**RECORD EXCERPTS:**
=======

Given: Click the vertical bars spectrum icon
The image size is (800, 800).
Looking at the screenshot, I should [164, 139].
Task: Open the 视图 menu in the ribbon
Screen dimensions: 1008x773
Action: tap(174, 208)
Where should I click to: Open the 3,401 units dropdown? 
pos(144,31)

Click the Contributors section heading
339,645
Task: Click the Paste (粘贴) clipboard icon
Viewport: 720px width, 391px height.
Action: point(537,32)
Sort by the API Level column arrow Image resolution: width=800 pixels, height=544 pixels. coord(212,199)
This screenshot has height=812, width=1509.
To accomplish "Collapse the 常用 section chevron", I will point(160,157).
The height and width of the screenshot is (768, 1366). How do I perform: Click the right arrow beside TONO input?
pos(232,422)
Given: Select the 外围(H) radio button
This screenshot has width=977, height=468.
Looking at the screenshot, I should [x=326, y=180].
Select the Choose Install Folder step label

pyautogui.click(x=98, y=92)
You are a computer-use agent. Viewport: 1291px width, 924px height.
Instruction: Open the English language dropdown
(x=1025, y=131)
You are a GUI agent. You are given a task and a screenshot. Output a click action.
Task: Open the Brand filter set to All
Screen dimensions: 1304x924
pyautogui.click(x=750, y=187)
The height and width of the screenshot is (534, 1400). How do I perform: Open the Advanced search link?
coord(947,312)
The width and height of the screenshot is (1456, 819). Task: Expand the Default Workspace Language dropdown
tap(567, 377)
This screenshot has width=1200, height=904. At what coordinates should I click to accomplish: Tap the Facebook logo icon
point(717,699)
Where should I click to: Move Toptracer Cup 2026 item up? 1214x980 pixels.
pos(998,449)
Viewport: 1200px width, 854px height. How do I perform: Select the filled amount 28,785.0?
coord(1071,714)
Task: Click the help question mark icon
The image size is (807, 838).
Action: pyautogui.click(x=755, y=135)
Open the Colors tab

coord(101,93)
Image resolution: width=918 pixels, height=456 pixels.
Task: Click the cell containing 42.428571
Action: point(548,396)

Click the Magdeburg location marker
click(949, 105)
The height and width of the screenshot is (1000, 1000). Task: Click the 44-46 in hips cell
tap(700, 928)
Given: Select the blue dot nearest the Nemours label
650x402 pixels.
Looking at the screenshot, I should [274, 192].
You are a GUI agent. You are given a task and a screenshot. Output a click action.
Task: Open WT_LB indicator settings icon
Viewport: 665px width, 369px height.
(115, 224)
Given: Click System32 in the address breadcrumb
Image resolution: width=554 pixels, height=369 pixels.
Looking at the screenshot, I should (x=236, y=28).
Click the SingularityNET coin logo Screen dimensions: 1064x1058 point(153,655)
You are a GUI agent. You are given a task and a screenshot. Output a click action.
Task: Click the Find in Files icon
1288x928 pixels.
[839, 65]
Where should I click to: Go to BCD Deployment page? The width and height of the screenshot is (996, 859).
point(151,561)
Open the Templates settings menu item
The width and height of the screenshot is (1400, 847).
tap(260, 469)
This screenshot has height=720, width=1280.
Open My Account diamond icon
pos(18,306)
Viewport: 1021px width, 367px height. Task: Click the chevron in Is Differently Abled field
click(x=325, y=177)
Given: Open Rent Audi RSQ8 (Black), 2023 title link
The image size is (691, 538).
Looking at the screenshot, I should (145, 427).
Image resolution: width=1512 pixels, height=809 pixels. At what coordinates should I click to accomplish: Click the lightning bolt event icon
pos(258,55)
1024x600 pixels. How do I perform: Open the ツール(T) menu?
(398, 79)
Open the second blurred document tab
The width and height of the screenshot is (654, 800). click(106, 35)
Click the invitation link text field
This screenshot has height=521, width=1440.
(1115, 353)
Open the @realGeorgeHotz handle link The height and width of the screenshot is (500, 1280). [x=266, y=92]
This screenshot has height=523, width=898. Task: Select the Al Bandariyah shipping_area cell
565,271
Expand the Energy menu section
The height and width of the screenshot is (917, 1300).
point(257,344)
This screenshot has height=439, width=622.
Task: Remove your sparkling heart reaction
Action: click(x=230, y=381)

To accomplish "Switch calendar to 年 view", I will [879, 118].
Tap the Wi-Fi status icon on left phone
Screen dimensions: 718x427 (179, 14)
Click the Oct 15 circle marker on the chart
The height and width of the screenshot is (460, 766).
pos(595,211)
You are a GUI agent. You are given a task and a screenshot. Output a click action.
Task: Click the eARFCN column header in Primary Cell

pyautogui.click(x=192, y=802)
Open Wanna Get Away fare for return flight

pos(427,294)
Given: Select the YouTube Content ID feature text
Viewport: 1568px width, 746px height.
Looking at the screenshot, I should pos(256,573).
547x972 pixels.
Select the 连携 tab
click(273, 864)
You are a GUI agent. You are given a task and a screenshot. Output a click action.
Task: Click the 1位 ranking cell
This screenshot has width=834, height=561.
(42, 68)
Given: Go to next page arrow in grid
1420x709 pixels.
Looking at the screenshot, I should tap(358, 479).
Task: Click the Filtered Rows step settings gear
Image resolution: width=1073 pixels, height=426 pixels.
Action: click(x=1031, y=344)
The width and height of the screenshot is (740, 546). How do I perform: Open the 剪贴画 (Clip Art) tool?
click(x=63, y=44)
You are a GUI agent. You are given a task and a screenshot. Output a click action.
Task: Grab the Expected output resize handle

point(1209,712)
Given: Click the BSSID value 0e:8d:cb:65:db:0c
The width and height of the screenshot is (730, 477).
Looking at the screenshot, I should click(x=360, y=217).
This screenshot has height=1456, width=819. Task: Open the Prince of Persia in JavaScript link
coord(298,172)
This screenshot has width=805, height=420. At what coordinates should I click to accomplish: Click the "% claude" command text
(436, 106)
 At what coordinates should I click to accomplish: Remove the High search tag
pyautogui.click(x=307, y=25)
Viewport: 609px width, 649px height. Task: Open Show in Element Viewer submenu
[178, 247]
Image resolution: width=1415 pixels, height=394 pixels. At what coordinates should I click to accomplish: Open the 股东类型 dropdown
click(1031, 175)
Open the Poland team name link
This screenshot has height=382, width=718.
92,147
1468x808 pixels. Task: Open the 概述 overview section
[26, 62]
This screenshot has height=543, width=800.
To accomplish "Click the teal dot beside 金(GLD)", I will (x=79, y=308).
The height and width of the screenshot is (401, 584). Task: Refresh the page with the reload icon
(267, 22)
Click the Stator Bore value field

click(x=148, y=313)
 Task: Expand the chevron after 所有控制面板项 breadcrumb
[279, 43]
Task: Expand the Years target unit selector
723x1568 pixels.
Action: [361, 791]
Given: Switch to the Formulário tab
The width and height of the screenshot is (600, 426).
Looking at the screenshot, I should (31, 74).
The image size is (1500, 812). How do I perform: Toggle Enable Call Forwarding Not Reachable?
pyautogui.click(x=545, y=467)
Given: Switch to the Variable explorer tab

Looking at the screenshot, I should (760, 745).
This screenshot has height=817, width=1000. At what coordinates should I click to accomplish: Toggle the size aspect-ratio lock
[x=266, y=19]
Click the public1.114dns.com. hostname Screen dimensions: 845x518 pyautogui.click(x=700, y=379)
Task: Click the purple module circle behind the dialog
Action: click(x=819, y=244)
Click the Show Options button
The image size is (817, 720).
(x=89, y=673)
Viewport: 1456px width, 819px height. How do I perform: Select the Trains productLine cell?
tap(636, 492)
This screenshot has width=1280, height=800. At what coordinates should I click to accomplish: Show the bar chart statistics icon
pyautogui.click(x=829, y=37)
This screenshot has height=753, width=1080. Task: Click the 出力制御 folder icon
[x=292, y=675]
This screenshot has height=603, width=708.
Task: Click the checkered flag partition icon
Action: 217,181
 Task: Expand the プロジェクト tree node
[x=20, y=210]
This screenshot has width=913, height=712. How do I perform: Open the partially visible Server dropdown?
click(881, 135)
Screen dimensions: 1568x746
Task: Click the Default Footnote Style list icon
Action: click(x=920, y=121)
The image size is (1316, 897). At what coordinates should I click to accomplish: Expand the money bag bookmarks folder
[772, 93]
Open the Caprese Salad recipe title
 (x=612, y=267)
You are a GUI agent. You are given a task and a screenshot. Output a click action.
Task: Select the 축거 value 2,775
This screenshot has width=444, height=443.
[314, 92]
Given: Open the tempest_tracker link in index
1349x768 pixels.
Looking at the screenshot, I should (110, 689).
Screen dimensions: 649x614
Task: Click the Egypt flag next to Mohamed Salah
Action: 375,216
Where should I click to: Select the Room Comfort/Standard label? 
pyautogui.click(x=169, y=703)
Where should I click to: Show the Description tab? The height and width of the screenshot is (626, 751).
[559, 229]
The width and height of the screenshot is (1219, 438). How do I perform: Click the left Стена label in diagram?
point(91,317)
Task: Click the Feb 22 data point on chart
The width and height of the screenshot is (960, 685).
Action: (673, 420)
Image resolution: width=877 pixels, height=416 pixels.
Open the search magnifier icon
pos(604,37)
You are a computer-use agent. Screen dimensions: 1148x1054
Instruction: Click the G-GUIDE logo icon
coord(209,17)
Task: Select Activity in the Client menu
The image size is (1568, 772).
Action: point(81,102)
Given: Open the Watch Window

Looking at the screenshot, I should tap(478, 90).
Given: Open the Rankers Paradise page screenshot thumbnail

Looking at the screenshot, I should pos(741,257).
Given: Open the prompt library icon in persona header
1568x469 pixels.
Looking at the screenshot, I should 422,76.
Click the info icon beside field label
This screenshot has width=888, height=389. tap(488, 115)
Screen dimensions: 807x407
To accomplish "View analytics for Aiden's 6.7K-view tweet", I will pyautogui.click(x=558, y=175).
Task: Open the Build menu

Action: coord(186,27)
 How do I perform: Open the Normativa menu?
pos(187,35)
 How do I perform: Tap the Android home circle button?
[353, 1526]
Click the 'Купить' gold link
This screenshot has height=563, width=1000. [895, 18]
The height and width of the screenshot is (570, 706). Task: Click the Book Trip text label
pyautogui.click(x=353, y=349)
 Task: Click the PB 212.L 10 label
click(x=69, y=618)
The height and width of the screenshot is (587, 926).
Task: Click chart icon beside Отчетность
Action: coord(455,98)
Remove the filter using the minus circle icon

=======

**TASK INSTRUCTIONS:** Only the lines that contain the string "computer" are to be copied from the records.

**SOLUTION TO THIS PROBLEM:**
You are a computer-use agent. Viewport: 1291px width, 924px height.
You are a computer-use agent. Screen dimensions: 1148x1054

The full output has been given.